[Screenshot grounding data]
● ● ● ●
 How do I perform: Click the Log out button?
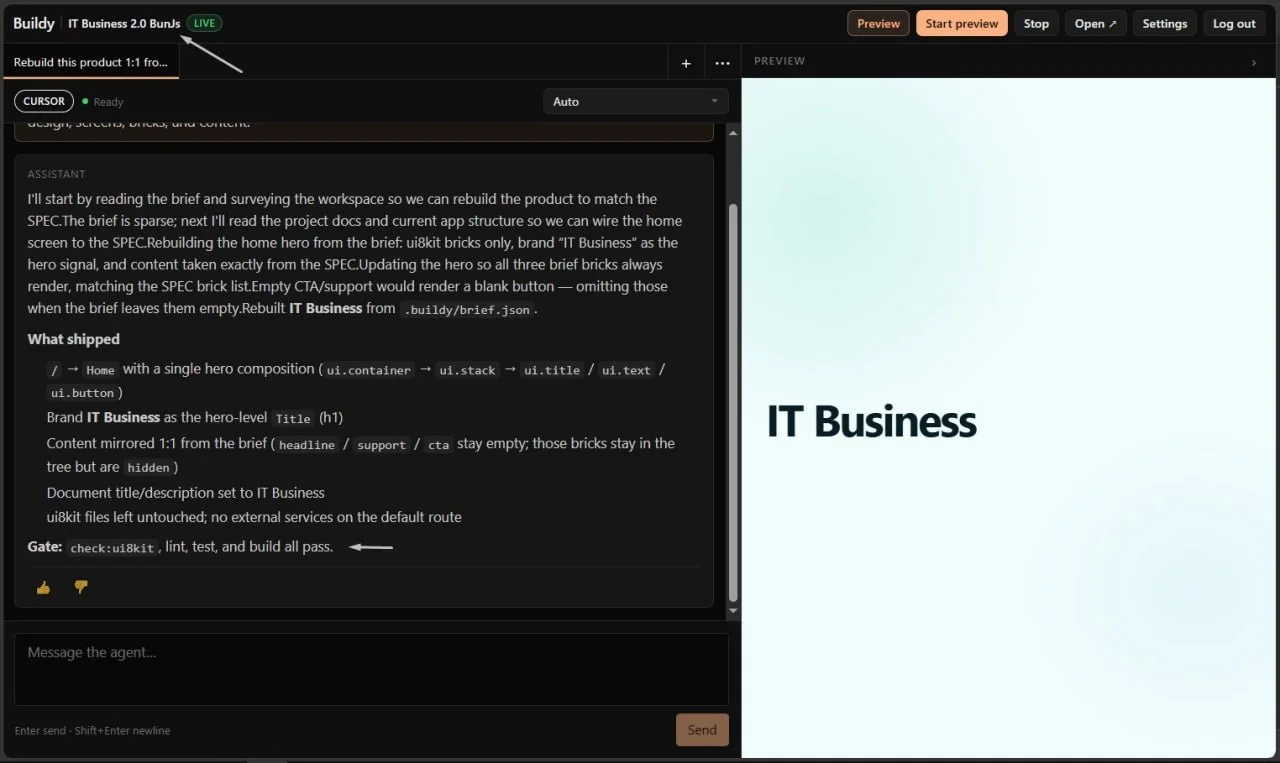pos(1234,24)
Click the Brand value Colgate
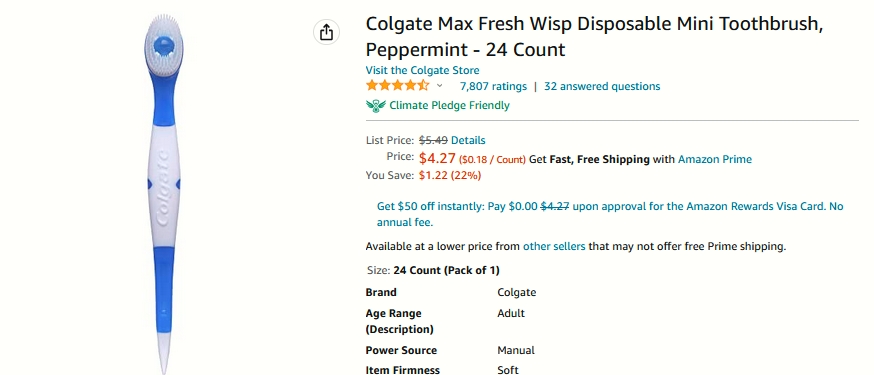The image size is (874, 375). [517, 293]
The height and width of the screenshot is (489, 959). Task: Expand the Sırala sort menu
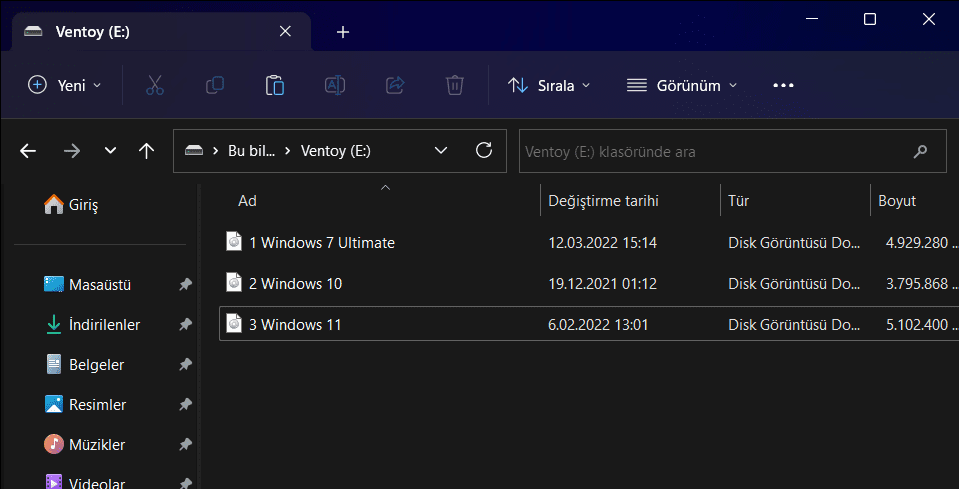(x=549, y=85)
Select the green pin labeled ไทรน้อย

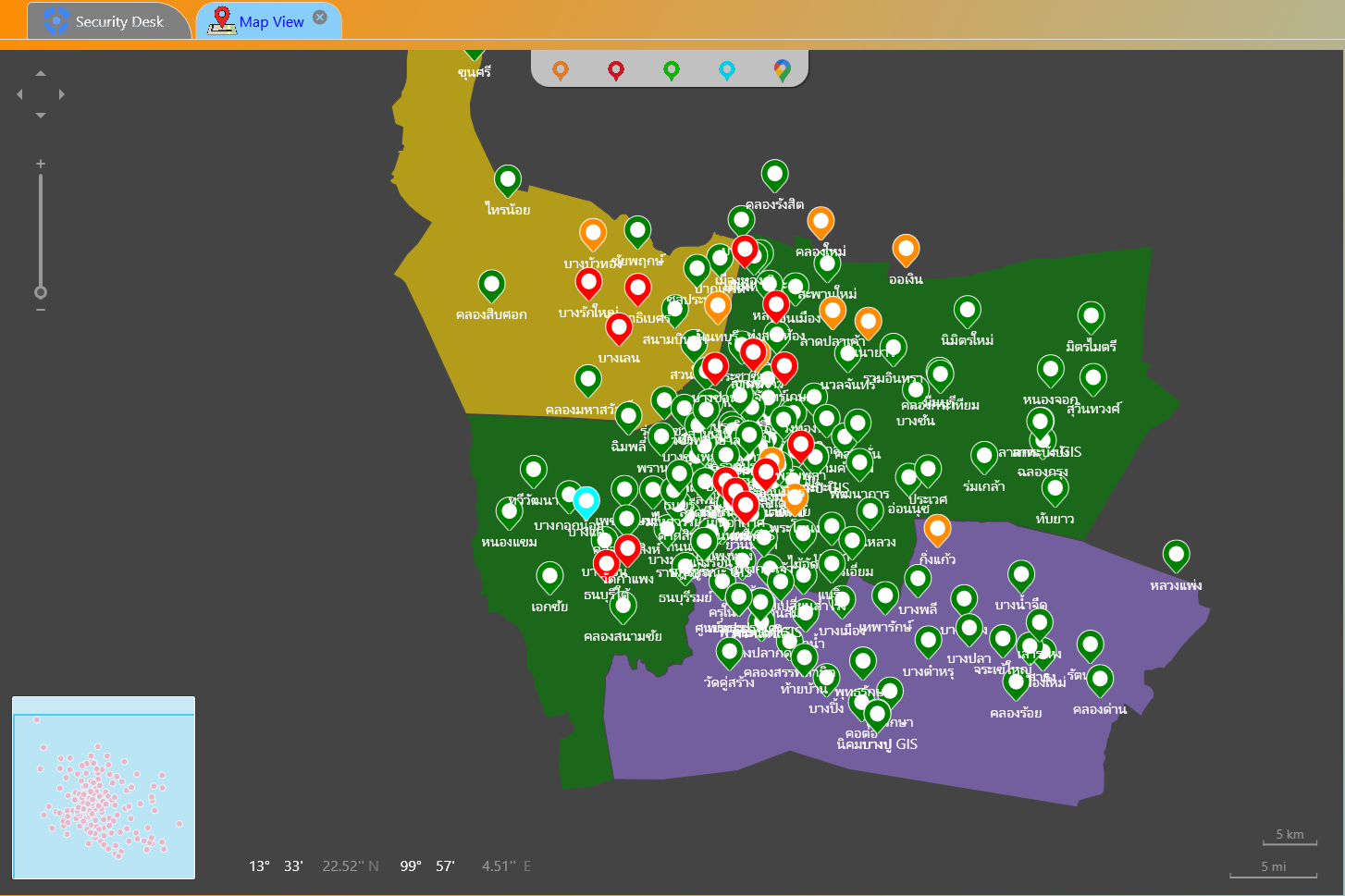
● ● ● ●
ASSIGNMENT:
Leave nothing out but the pictures when transcribing the records.

THE ANSWER:
 How do I perform: Click the Log out button?
pos(1234,24)
Click the Brand value Colgate
The image size is (874, 375). [517, 293]
The height and width of the screenshot is (489, 959). Task: Expand the Sırala sort menu
(x=549, y=85)
Select the green pin labeled ไทรน้อย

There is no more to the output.